If you want to include footnoted annotations in the auction table of the deal report, simply key your annotations, enclosed in parentheses, immediately after the bid to which it applies. Do not type any commas inside your annotations—they will confuse the report builder because commas are used to note the separation between each bid or call. The report builder will assign a footnote asterisk or number to each note, so you only need to key your bid/call and the annotation text. Keep your annotations short—a few words at most. You can always give more detail in the analysis text area of the report panel.

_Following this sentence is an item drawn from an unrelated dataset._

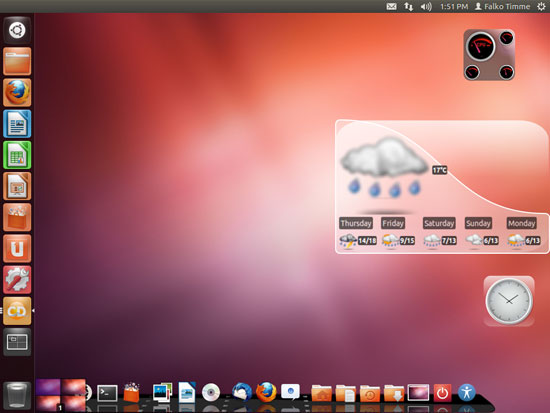
Task: Open the sound volume indicator menu
Action: click(x=426, y=7)
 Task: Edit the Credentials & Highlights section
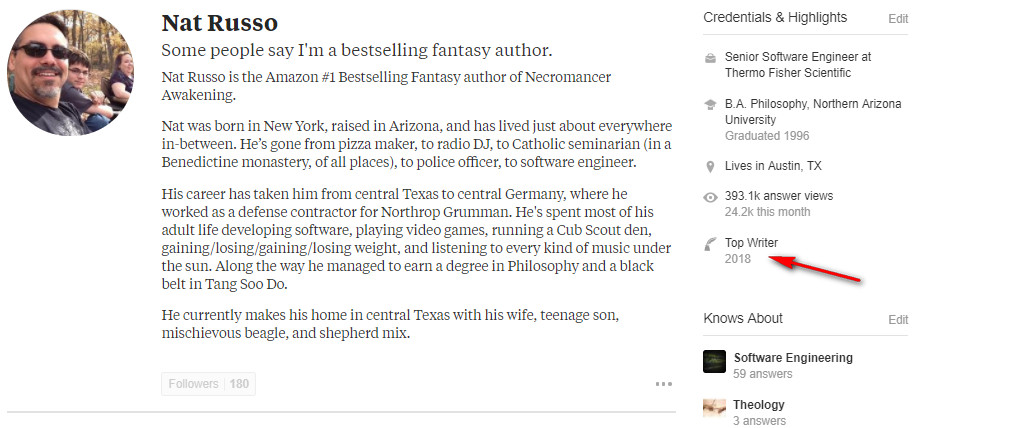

Here’s an example of a huge auction with too many annotations so you can see how it’s done:
1c(Take that),1d(Wham!),1H(Not so fast knave),1s(Have at ye varlet),1NT(Oh no you dint),2c(Zip),2D(Boing!),2H(Transfer maybe),2s(Liar),2NT,3C,3D,3H,3S,3nt(Final offer),4C,4D,4H,4S,4NT,5C,5D,5H,5S,5NT,6C,6D,6H,6S,6NT,7C,7D,7H,7S,7NT,X,XX,P,P,P
The auction shown above produces this festive report:
With some bidding sequences, multiple bids may refer to the same note. An example is the relay bid sequence, where one partner is describing their hand while the other partner keeps asking for more information with yet another relay bid. In these sequences, having a separate yet identical footnote text for each relay bid would be wasteful and would use up too many superscript values. To handle this type of situation, we use a “refer-back” note that exists only to refer back to a previous bid or call, by its position in the bidding sequence (1 for first bid/call, 2 for second bid/call, etc.). When building the deal report PDF, each bid with a refer-back note will receive the same superscript as the original bid, and all will point to just one footnote.

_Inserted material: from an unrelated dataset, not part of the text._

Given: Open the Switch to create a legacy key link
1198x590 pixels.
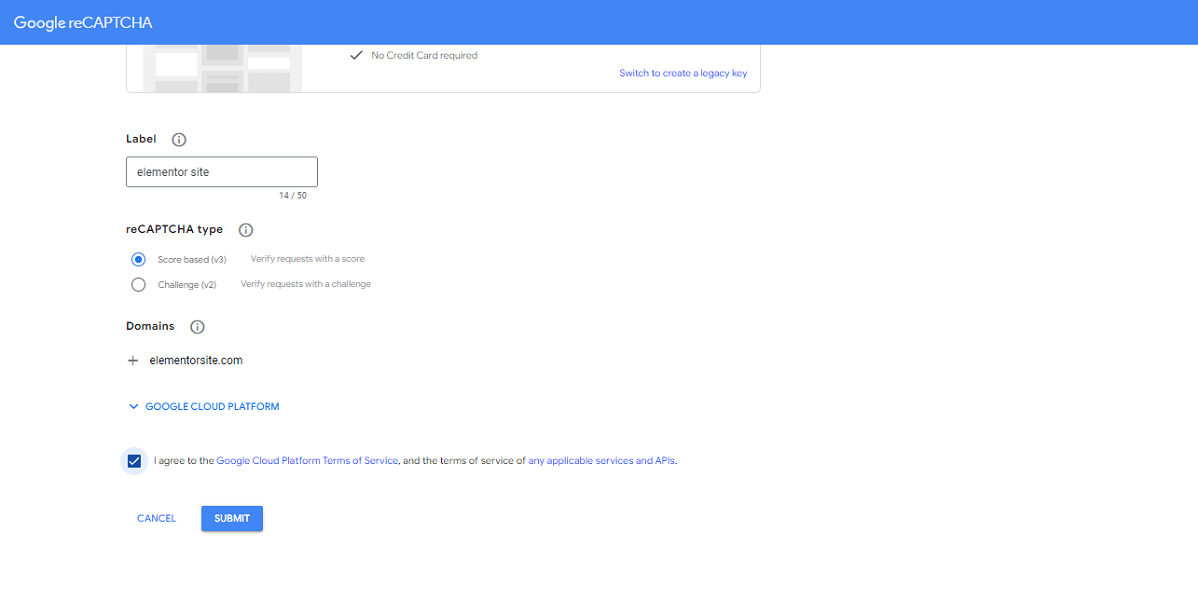Looking at the screenshot, I should tap(683, 73).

Here’s an example of a very long auction with multiple refer-back notes—see the numbers enclosed in square brackets, which refer back to the third bid in the sequence. This auction is from page 4 of The Bridge World magazine, Volume 93, Number 5:
1s,p,2c(game-forcing relay),p,2h(some 5-plus card suit),p,2s([3]),p,3c(five-plus diamonds),p,3d([3]),p,3h(short hearts at least 2 clubs),p,3s([3]),p,4h(6=0=5=2 shape),p,4nt(How many 2-1 points?),p,5h(4),p,6d,p,p,p
The above auction gives the result shown below. Note that every bid with a refer-back note gets the asterisk superscript to point to the same footnote as the third bid in the sequence:
The auction text area is also useful as a bidding scratch pad when analyzing a deal.